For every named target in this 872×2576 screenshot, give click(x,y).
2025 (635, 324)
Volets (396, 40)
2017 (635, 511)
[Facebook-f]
• • • • •
▶ **Required action**
Restate the records above word for word.

▶ **Worked solution**
For every named target in this 872×2576 screenshot, give click(x,y).
2025 (635, 324)
Volets (396, 40)
2017 (635, 511)
[Facebook-f]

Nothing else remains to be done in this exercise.